In a research note released on Wednesday, Bank of America economist Claudio Irigoyen and his team wrote: “At this point, the consequence brought about by this conflict will be mild stagflation.” Stagflation refers to an economic phenomenon in which inflation rises while growth slows.

Bank of America economists said that although the global economy’s dependence on oil has decreased, its sensitivity to natural gas and fertilizers has increased significantly. This poses a major risk for Europe and emerging-market economies.

“The Iran war is not just an oil shock — it is an energy shock,” Irigoyen wrote.

The economists cut their forecast for the U.S. economic growth rate by 50 basis points to 2.3%, and expect the country’s total inflation rate in 2026 to reach 3.6%, higher than the previously forecast 2.8%。。

From a global perspective, the economists lowered their 2026 global growth expectation to 3.1% and raised the global inflation forecast to 3.3%.

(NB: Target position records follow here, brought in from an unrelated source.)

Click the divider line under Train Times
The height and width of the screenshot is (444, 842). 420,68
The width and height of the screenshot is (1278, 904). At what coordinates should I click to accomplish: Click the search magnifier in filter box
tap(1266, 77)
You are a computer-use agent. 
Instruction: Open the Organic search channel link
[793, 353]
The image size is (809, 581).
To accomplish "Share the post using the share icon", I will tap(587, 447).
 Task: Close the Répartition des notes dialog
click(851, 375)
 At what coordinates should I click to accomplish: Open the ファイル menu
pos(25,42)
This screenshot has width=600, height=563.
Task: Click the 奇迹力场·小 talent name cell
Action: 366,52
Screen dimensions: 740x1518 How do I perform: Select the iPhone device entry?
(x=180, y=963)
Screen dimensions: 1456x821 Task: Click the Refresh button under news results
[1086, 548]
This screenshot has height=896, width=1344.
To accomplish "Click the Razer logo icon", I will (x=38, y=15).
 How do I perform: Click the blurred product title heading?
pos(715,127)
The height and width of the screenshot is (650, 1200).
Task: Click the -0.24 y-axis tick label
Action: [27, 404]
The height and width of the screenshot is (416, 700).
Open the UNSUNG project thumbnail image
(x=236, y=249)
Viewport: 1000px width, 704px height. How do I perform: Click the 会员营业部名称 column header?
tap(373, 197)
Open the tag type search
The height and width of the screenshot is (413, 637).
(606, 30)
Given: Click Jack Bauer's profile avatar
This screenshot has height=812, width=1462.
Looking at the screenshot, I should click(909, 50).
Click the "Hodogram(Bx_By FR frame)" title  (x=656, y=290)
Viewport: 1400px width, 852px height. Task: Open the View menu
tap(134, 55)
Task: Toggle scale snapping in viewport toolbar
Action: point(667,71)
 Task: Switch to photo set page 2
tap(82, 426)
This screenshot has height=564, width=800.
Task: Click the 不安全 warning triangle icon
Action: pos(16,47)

Irigoyen said this is consistent with the characteristics of a stagflation shock. Based on the new baseline scenario, the bank predicts that oil prices will stay near $100 per barrel for the remainder of 2026.

Bank of America’s analysis assumes that the war will gradually subside before the end of this month.

However, Irigoyen wrote that if the conflict escalates and continues, “a significant surge in energy prices, combined with a significant pullback in asset prices, could drag the global economy into a recessionary situation.”

The Fed is expected to cut rates by 50 basis points this year

Bank of America economists still expect the Fed to cut rates by 50 basis points this year, but the timing of the cuts has been pushed back from summer to autumn, and they acknowledge that “the risk of these rate cuts not being realized is very high.”

Wall Street’s expectations for Fed rate cuts are being pushed back further and further. Goldman Sachs is also betting that the Fed will cut rates twice this year, with both cuts occurring in the fourth quarter.

“The labor market is cooling, wage growth has fallen below the level consistent with a 2% inflation target, and long-term market inflation expectations remain stable,” Goldman Sachs analysts wrote on Wednesday. “Against this backdrop, an oil shock large enough to raise concerns about persistent inflation would very likely result in significant economic losses and may trigger a recession.”

On Monday, Fed Chair Jerome Powell said that in the context of the energy shock triggered by the Iran-U.S. conflict, the Fed is inclined to keep interest rates unchanged and temporarily “ignore” the impact of this shock. These remarks eased market concerns about Fed rate hikes later this year.